The most common AEs experienced by patients treated with durvalumab included fatigue, musculoskeletal pain, constipation, decreased appetite, nausea, peripheral edema, and UTI. Serious treatment-related AEs occurred in 4.7% of patients, and treatment-related AEs leading to death occurred in 2 patients owing to autoimmune hepatitis and pneumonitis.
 

Toxicities and warnings for both therapies

Avelumab is marketed as Bavencio by EMD Serono, and durvalumab as Imfinzi by AstraZeneca. According to the prescribing information for both drugs, the recommended dose is 10 mg/kg administered as an intravenous infusion over 60 minutes every 2 weeks.^5,6

Both drugs are associated with serious or potentially life-threatening toxicities for which warnings and precautions are detailed in the prescribing information, predominantly for immune-mediated toxicities such as pneumonitis, hepatitis, colitis, nephritis, and endocrinpathy. Patients should be monitored for signs and symptoms of these toxicities and managed appropriately. Avelumab and durvalumab should both be withheld for grade 2 or higher pneumonitis, hepatitis, colitis, severe or life-threatening adrenal insufficiency, thyroid disorders or hyperglycemia, and moderate or severe nephritis or renal dysfunction.

These drugs should be permanently discontinued in the event of life-threatening or recurrent AEs. Immune-mediated pneumonitis, colitis, and hepatitis and adrenal insufficiency can be managed with corticosteroids; hypothyroidism, with hormone-replacement therapy; and hyperglycemia, with hyperglycemics or insulin.

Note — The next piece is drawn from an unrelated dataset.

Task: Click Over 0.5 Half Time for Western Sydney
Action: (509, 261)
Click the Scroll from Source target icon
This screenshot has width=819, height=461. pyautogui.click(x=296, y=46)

To manage infusion-related reactions, patients should be premedicated with antihistamines and acetaminophen before the first 4 infusions and closely monitored for symptoms such as pyrexia, chills, flushing, hypotension, and dyspnea. Infusion can be interrupted or slowed for mild to moderate infusion-related reactions, but should be stopped and the drug discontinued for severe or life-threatening reactions.

Durvalumab is also associated with a risk of infection and patients should be monitored for signs and symptoms of infection and treated with anti-infectives. Durvalumab should be withheld for grade 3 infections. Patients being treated with durvalumab or avelumab should also be warned of the potential for embryofetal toxicity and advised to take appropriate precautions.